**Provided entries**

↓

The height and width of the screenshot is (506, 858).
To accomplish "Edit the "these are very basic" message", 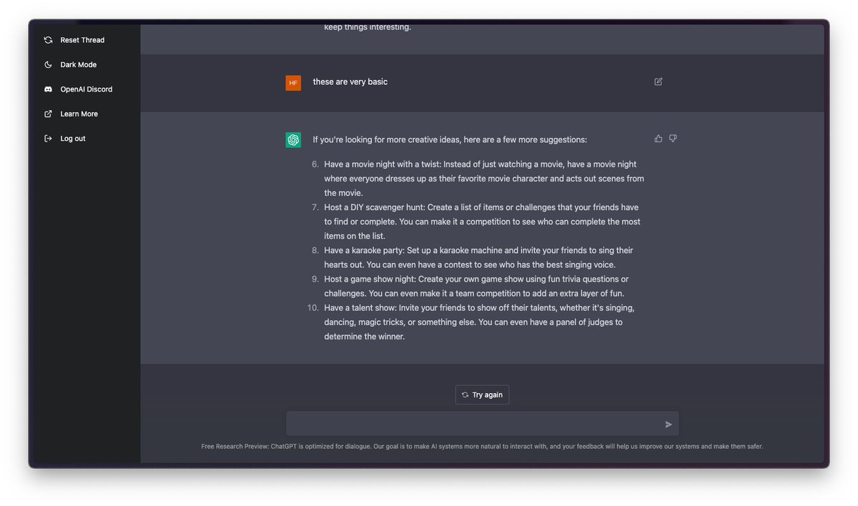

↑
↓

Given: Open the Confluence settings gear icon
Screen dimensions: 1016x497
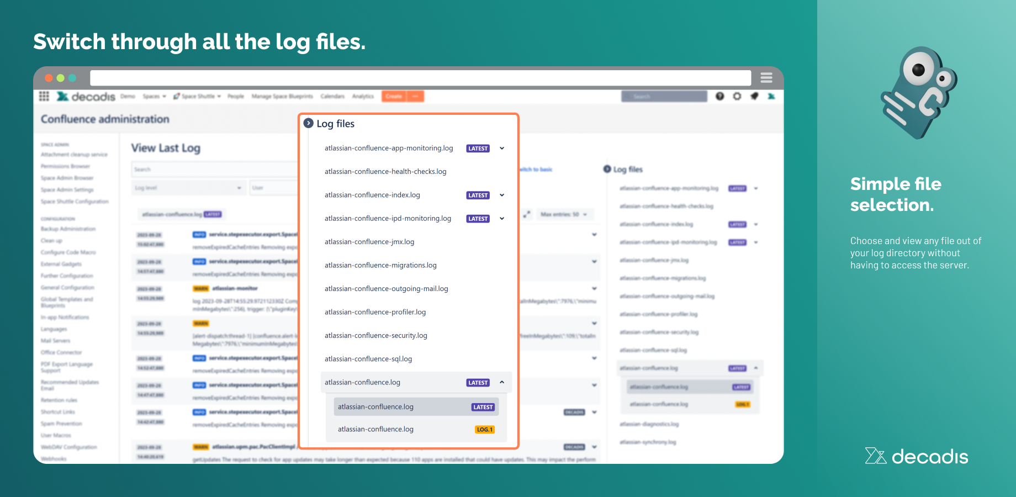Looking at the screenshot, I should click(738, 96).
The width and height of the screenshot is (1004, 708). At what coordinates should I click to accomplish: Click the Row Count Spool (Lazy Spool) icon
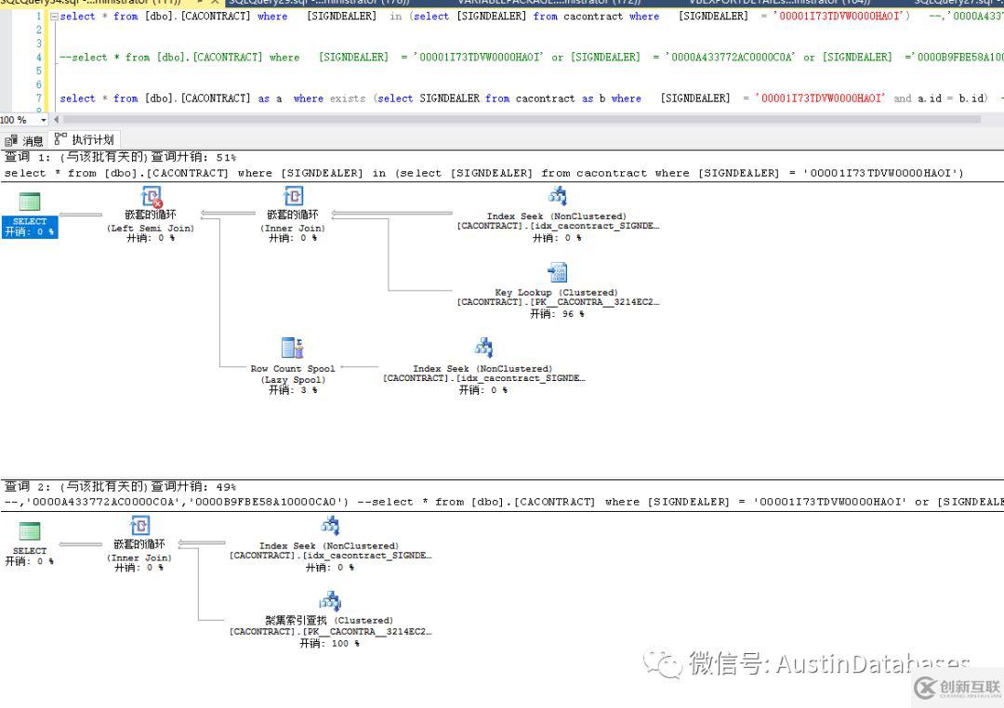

↑
↓

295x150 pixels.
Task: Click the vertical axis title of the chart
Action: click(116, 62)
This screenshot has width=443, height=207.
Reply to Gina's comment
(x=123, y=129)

↑

Reproduce the lines above verbatim, from the line with "295x150 pixels." to the line with "(x=123, y=129)", including both of those lines.

**Exercise output**
295x150 pixels.
Task: Click the vertical axis title of the chart
Action: click(116, 62)
This screenshot has width=443, height=207.
Reply to Gina's comment
(x=123, y=129)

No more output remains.